• What the task asks:
Copy the post on defeating the TSA from "A friend of" to "to find it.", swapping "metal detector" for "walk-through scanner".

• Excerpt:

Defeating the TSA

If there isn’t a law or regulation against this there probably will be shortly.

A friend of mine suggested this but I’ll leave his name out of it unless he tells me otherwise.

First you go to your local sex toy store and buy the biggest, most realistic dildo you can find. Before going through security you attach it such that is hangs down your leg in a realistic fashion. You then opt out for backscatter nude pictures. It will pass through the metal detector just fine but if they do a full pat-down they are going to find it.

Now—what are they going to do?

If they let you through because they figure that is just part of your normal “equipment” then you have just demonstrated you can defeat their three ounce rule with your three pounder.

If they insist on a full examination they are going to have to take you all the way down to the bare skin (and silicone rubber). This will take additional time. If large numbers of people do this then it drives the WAY cost up and makes the body scanners almost pointless.

For bonus points (and this was part of my friend’s suggestion) you do this with a bunch of guys going through as a group with tickets to Las Vegas. You volunteer that you are going for a “special ladies event”.

The same sort of approach can be done by the women with fake breasts.

Remember, TSA backwards is A Security Theater.

5 thoughts on “Defeating the TSA

  1. Ever go into any of the big sex toy shops in Vegas? I wouldn’t recommend buying the “biggest” dildo you can find because it’s likely to be 3 feet long and 6″ in diameter. If you don’t get a pat down, it would be damn hard to sit in a seat on the plane with that thing in your pants.

  2. And of course singling out women with massive breasts, or men with monster hogs is a form of sexual discrimination, and I’m sure the ACLU might be interested (if they’re representing civil liberties that week…)

• Data to examine:
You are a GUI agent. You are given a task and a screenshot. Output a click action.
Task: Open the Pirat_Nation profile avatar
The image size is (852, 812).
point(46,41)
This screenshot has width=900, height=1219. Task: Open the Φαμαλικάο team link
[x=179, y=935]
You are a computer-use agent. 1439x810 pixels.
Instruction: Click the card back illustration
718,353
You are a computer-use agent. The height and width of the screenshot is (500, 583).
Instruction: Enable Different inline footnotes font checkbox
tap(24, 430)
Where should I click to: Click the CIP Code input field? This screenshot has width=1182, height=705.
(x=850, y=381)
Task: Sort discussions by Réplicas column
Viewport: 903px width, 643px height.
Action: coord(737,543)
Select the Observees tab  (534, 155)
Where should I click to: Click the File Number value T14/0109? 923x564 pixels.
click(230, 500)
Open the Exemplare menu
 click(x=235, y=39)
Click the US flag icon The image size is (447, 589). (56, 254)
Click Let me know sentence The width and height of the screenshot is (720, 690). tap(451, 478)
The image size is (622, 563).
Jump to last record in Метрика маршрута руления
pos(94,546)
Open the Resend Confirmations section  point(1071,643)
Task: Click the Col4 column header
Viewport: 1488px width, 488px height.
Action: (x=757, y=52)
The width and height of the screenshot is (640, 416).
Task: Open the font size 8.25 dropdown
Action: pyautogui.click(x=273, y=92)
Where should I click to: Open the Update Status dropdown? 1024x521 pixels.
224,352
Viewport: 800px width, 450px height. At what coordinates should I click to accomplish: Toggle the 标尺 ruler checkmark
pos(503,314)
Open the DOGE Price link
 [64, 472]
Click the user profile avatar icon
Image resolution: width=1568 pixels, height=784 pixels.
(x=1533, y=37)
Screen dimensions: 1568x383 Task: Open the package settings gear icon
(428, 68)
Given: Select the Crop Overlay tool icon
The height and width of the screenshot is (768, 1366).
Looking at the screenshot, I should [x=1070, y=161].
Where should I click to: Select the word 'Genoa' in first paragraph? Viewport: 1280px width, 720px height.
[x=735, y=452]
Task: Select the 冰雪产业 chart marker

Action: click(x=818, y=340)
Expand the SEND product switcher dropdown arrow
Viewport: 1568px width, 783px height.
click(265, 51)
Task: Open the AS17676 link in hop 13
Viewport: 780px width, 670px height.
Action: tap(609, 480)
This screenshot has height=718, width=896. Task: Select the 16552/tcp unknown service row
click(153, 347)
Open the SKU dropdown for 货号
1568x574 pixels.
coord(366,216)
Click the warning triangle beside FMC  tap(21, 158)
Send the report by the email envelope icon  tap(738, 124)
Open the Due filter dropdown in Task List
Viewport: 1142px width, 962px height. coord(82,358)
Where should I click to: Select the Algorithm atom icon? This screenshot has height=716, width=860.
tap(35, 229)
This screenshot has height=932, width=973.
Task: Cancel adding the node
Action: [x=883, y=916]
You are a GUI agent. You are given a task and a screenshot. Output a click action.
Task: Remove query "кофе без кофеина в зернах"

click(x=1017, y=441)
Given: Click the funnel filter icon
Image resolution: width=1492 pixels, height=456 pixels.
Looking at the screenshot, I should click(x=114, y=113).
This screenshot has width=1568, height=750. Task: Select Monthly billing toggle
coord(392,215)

• Response below:
A friend of mine suggested this but I’ll leave his name out of it unless he tells me otherwise.

First you go to your local sex toy store and buy the biggest, most realistic dildo you can find. Before going through security you attach it such that is hangs down your leg in a realistic fashion. You then opt out for backscatter nude pictures. It will pass through the walk-through scanner just fine but if they do a full pat-down they are going to find it.